Thankfully, this family finally got the message without him needing to go that far. They crossed the dirt median and headed back the way they had come. Anderson could still hear the wailing of the twin boys in their mother's lap, who couldn't have been older than four.

And already the next car was creeping toward the blockade like a tremulous insect.

Lack of sleep had only aggravated the sickness in Anderson's gut. For the past several hours, it had felt like he and his fellow soldiers were operating in a strange and surreal dream world. One that they might never escape. It was a dream full of panic, desperation, murder, and a rapidly escalating spiral into darkness.

Still, Sergeant Anderson kept going, because he knew knew his regiment had it easy—at least, compared to what the poor bastards were going through down near Provo and up near Ogden. The reports had been scattered, but where his forces were simply holding down a clean and defensible blockade, the other soldiers were engaged in skirmishes and firefights. And where he had less than two dozen bodies under a tarp, they had hundreds, scattered in fields and back roads.
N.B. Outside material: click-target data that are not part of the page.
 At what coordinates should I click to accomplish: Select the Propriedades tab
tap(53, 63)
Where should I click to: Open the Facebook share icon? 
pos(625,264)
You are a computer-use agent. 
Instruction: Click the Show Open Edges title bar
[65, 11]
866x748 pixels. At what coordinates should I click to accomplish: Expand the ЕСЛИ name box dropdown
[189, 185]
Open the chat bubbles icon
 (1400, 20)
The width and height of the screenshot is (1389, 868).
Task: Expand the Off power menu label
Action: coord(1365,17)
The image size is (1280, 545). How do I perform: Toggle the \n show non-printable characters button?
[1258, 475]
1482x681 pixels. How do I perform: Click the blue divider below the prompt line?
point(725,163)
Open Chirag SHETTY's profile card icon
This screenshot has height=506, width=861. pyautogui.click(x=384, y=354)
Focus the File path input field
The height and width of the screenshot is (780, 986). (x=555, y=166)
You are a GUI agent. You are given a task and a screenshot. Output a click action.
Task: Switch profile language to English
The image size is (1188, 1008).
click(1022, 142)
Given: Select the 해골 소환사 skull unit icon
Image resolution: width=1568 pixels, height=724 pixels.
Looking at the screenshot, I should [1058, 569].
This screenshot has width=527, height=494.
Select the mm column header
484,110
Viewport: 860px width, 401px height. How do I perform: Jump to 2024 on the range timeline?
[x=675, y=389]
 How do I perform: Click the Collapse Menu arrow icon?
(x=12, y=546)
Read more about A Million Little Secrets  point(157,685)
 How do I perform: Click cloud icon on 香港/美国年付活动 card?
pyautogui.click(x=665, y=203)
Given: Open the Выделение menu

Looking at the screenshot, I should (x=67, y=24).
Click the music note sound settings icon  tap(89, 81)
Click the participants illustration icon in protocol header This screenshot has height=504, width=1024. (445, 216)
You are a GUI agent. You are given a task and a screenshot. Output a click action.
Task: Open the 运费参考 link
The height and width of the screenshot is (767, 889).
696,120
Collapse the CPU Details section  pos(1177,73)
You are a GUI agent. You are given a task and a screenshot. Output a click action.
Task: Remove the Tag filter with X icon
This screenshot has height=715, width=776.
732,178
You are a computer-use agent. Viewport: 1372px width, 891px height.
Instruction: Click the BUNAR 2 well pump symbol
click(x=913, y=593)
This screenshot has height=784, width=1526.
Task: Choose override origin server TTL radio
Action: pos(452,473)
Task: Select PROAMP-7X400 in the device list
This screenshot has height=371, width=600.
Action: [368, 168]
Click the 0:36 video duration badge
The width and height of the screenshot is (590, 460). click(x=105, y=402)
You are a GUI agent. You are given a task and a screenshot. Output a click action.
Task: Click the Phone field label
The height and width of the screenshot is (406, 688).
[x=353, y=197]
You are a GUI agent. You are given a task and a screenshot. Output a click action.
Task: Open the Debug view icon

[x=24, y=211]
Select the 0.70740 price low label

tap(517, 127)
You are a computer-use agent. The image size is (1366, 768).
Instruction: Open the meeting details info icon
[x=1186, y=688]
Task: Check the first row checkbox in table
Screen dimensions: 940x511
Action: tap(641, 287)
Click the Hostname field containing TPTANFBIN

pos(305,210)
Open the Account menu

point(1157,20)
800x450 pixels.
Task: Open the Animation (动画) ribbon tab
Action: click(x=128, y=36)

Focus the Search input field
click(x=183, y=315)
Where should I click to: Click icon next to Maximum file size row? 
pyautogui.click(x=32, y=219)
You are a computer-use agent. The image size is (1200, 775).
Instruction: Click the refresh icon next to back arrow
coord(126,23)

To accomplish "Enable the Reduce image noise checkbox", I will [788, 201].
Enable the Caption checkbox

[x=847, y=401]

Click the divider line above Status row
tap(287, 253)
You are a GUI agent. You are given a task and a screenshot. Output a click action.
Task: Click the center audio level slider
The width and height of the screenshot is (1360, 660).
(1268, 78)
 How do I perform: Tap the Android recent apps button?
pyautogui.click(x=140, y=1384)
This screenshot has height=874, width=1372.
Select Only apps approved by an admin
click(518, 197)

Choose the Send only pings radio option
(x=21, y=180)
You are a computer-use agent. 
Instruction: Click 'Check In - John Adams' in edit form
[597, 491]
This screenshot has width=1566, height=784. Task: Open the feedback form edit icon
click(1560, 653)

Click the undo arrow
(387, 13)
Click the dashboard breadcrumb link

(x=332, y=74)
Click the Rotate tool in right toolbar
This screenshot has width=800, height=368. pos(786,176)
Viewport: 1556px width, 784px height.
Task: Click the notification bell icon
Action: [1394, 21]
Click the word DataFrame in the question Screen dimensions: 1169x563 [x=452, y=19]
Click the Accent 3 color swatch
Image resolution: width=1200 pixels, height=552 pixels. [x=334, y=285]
In a way, Anderson was relieved by the simplicity of his orders. It took away any need to make judgment calls on these desperate people. Now, everything was very simple. Everyone was turned back. Everyone that crossed the thick white line that was painted across the road was shot. It was as simple as that.

High altitude reconnaissance reported that I-80 west was still open and passable out of the city. That is, for those that could find their way past the airport. Before that, it was hit and miss. But once the refugees got that far, the long and open highway had stayed relatively clear. That alone seemed like a major miracle.

Anderson watched as the SLPD cruiser came into view down the long, straight stretch of the freeway. When it got within a quarter mile, the driver switched on the rotating lights on the roof, but not the siren.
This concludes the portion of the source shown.